Sanki tutsaklığı bitmişti.

Yaşadıklarının bedelini ödettirdiğinde bile bu tutsaklık hissi bitmemişken uçağın merdivenlerinden inerken yüzüne aniden çarpan kuru sıcaklık ona özgürlüğüne kavuştuğunu haber verir gibiydi.

Gökyüzüne baktı, huzurla gülümsedi. Yıllardır ağlayamıyordu ama ilk defa bu özgürlük hissiyatıyla ağlamak üzereydi.

Saçları rüzgârda savrulan o güzel kadın, gözlerini açıp başını aşağı doğru indirdi. Zaman durdu. Bir aynada sanki kendiyle yüzleşti.

Yansıması ondan yaşlıydı, gözleri daha yeni baktığı gök kadar aydınlıktı. Ona yıllar sonra ilk defa gülümsüyordu.

Arjin, Firuze'yle tıpatıp benziyordu. Bir tek göz renkleri farklıydı o da sanki ilahi kudretin yazdığı bir başka hikâyeye atıftı.

Başında zümrüt yeşili bir ipek bir şal vardı, Arjin'in. Göğsüne kırmızı siyah akik taşından bir broşla sabitlenmişti. Çenesindeki medkukenin anlamı zamanında kumasına olan isyandı. Sonra günah olduğunu öğrenmişti ama bir türlü sildirtememişti. O dövmenin bile onun yüzüne kattığı bir kudret vardı.

Yüz ifadesi ciddiydi. Kara kaşları sanki güneşe bakar gibi çatıktı. Gökten gözleri Firuze'nin üstünde sanki görünenin ardında görünmeyenleri de bilir gibi dolaştı. Bastonu elindeydi ama hiç yaslanmıyordu. Bastonunun üstündeki işlemeler gibi eskiyi, geçmişi temsil ediyordu.

Yaşlılığına rağmen çok güzel bir kadındı.

Sahra Firuze'den önce fark etti Arjin'i. "Sana benziyor!" dedi şaşkınlığını bile saklayacak vakit bulamadan. "O kadın tıpatıp sana benziyor."

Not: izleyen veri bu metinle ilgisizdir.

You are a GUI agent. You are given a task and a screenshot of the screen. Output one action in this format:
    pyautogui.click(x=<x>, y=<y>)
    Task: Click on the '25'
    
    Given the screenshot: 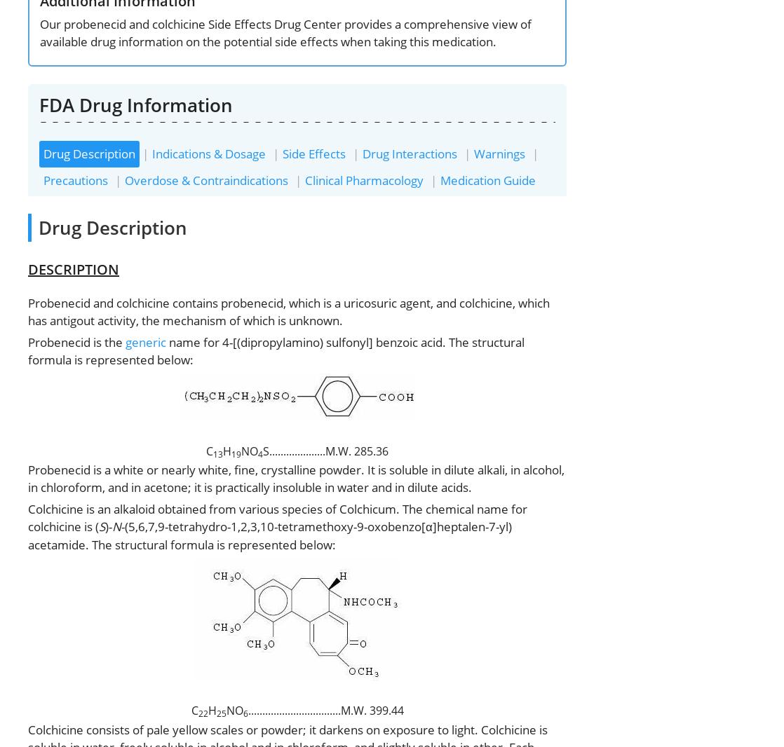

Doğduğu günden beri söylenen bu söze yalnızca tebessüm etti, Firuze. Bu sözler, onun için en büyük iltifattı. Sonra Arjin'e seslendi.

"Meymê (Nine)!" dedi. Yadê Arjin onun büyük halası olmasına rağmen herkesin ninesiydi.

Firuze ona seslenince Arjin'in sert çehresi yumuşadı. "Îmdelleliti (Değerlim)!"

Firuze çocukluğundan beri duyduğu bu sevgi sözcüğüyle birlikte sanki tekrar küçüklüğüne döndü. Uçağın merdivenlerinden indi ve karşılıklı durdular. Firuze'nin heyecandan tüm bedeni titriyordu.

Eline uzandı, Arjin'in. Öpmek istedi. Arjin elini vermedi. Firuze'nin yüz ifadesi bozulur gibi oldu. Başını kaldırıp ona baktı. Yılların yükünü taşıyan o mavi gözleri görünce aklına bir başka vurgun olduğu gözler geldi, Firuze'nin.

"Meymê, mâ kısseveyti beriyti? (Beni hiç özlemedin mi?)"

Arjin, sevgi dilenen o siyah gözlere hiçbir zaman direnememişti. Zamanında kollarında vefat eden kocasının gözleriydi bu gözler. Arapça sorulan bu soruya Türkçe cevap verirken yüreğinden gelen cevaptı sözleri.

"Çok özledim, îmdelleliti." dedi.

Sonra kollarını açtı sarılsın diye. Firuze sanki müjde almış gibi sevindi. Sımsıkı sarıldı geçmişine, hasretlerine, annesinin yokluğuna, o yokluğu dolduran o güçlü kadına.

Arjin başını kamelya çiçeği gibi kokan o güzel saçlara gömdü. Firuze ise yıllardır hasret kaldığı tarçın kokusunu aldı Arjin'de. Arjin 'in odasında hep tarçın tütsüsü yanardı. Bu yüzden hep tarçın gibi kokardı.

Birbirlerine hasret giderirken Sahra da yanı başlarındaydı. Korumalar dört bir yanını sarmıştı. Arjin denildiği gibi tek başına gelmişti. Soranlara çarşıda işim var demiş, Firuze'yi almaya gelmişti.

Kimse zaten onu sorgulayamadığı için şu an kimseye haber vermeden Firuze'nin karşısındaydı. "Artık döndün." dedi Firuze başını geri çekince.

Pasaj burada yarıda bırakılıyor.